Can some one be charged with a serious crime such as criminal syndicate on the grounds of hearsay and past criminal record? Do they need to have more proof? Can a person be brought up on charges like this because of his or her past and what the cops think they are doing without any concrete evidence? Who gives any one the right to get a hard on for some one and use their past to use as leverage to convict on hearsay and criminal history? It has been over ten years since any crime committed. Have served sentence and completed what was given as punishment. Is this a form of harassment? How can hearsay alone give state the right to get indictment or get warrant to wire tap phone calls, records, listening devices, and surveillance? Are my rights being violated?
The short answer is YES, a person can be charged based for a felony based on hearsay, even without past criminal history. An indictment or information need to be based on "probable cause," which essentially means "is it even slightly more likely than not that a crime was committed, and that this person committed it?" Indictments are issued by Grand Juries, who are ordinary citizens given only parts of the story, by prosecutors and law enforcement officers, usually without any defense witnesses. The alternative process is by way of Preliminary Hearing: again, a very short process with limited witnesses, often preempted by an indictment, and only requiring "probable cause." The proof required at a TRIAL is "proof beyond a reasonable doubt." That is where hearsay is put under the microscope and torn apart. Past criminal history at trial is allowable under certain circumstances, for example, if it is recent enough (considering the date that the sentence ended, not the date of the crime) and if it helps show motive, absence of mistake or accident, etc.
Your question assumes that the charge is based only on hearsay and past criminal record. You do not know, and may never know for sure, what other reasons are behind it. There could be a confidential informant who is telling the truth or telling lies; there could be an eyewitness who saw something which they reported but which they misinterpreted as criminal activity when, in fact, it was not; there are many ways of being wrongly accused. Wiretaps require the prior approval of a judge. Law enforcement can watch you, and follow you around, anytime you are outside of your own home. As long as they do not substantially interfere with your activities, and can articulate some kind of suspicion about criminal activity, winning a harassment claim would be almost impossible. If you have already been charged, you need to start working with a lawyer immediately. If you think you are on the verge of being charged, hiring a lawyer would be very smart. A lawyer can request the opportunity to present defense evidence to the grand jury before the are given a chance to hear the prosecutor's evidence and vote on whether or not they believe there is probable cause to indict you. That lawyer can also give you other advice and collect evidence that might not be available after more time passes. Good luck.

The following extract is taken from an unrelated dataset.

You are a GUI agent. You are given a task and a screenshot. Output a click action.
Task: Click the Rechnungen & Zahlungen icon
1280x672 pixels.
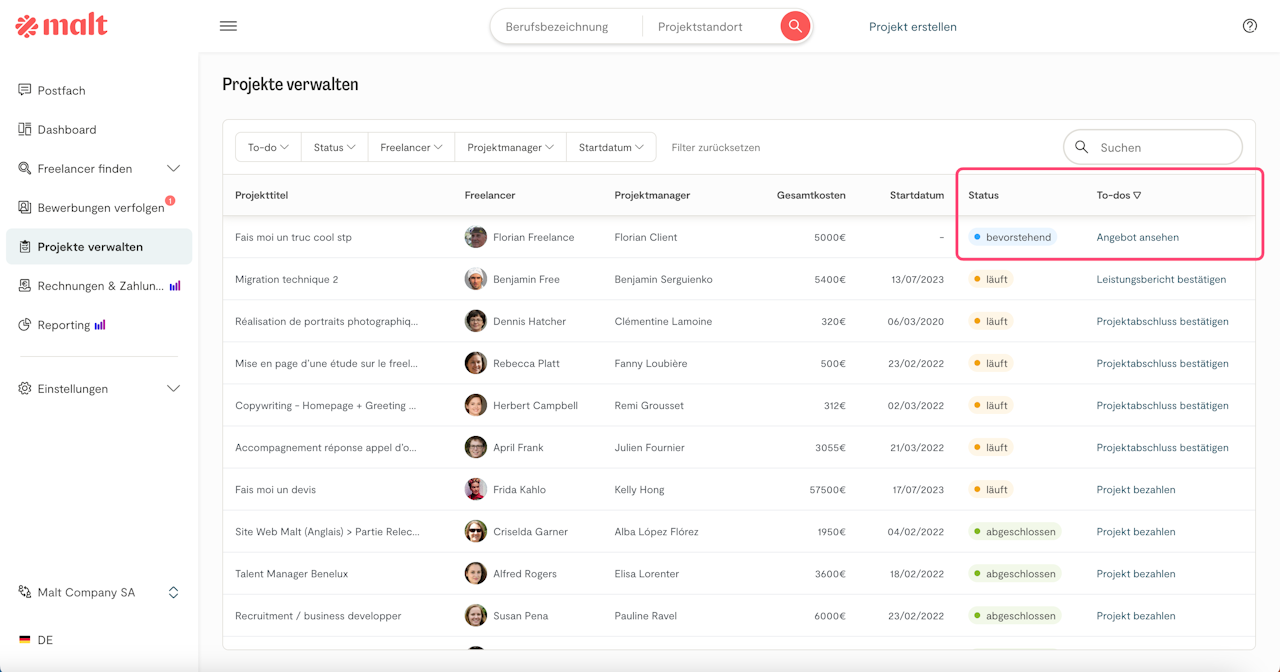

There are two ways a person can be charged, either directly by the prosecutor or by Grand Jury Indictment. The general standard is that there is probable cause the person committed the charged crime. The state always holds the burden beyond a reasonable doubt to prove the person committed the crime. That is where good lawyers come into play. Youo should make sure the person has a lawyer who can look at the situation and the facts and make sure the person has the best defense.
My two colleagues have given you excellent answers. If you have just recently been indicted, then you probably know precious little about what the "evidence" really is against you. Your lawyer will be paying close attention for when the Grand Jury transcript is filed so that she can obtain a copy of it and see if any challenges to the Grand Jury proceedings need to be made. The rules only allow 25 days from the time it is filed.
Regarding the issue of prior felony convictions: there is a lot that can be said about this, but the main thing is that, as my colleague noted, they can be used as historical priors to elevate a person into a higher sentencing category, based on the age and nature of the convictions. Some convictions are "forever priors" such as Aggravated DUI and various sex crimes and homicides. Some have ten year and five year cutoffs, which start from the date the sentence expires, or when a defendant "kills his number" not when the crime was committed. Moreover, one must be acutely aware of the fact that the police are trained to put more focus on an individual with a past criminal history. The reasons for this can be debated, and I don't think they would ever freely admit that they do that. But, I think it probably has a lot to do with the simple fact that a person with prior felony convictions is "low hanging fruit" compared to a person with a clean record. By this, I mean to say that a person with a prior criminal record is much easier to convict again. Why? Because, under most circumstances, if a person with a prior record testifies, the prosecution gets to bring up their past convictions in front of the jury. This is called impeachment under Rule 609 of the Rules of Evidence. Most of the time, when a jury hears about the defendant's prior convictions, they immediately decide that he is guilty. So, simply put, a person with a criminal record is easier for the police and prosecution to convict again. Not only that, but you have to keep in mind what their mind set is. They do not believe in redemption. Individuals might, but the institution of the criminal justice system is cold and harsh.
I'm adding some links at the bottom of this for more information on some of these rules and laws.
I'm afraid you will need to find a lawyer as soon as possible and only work with and speak with her about this.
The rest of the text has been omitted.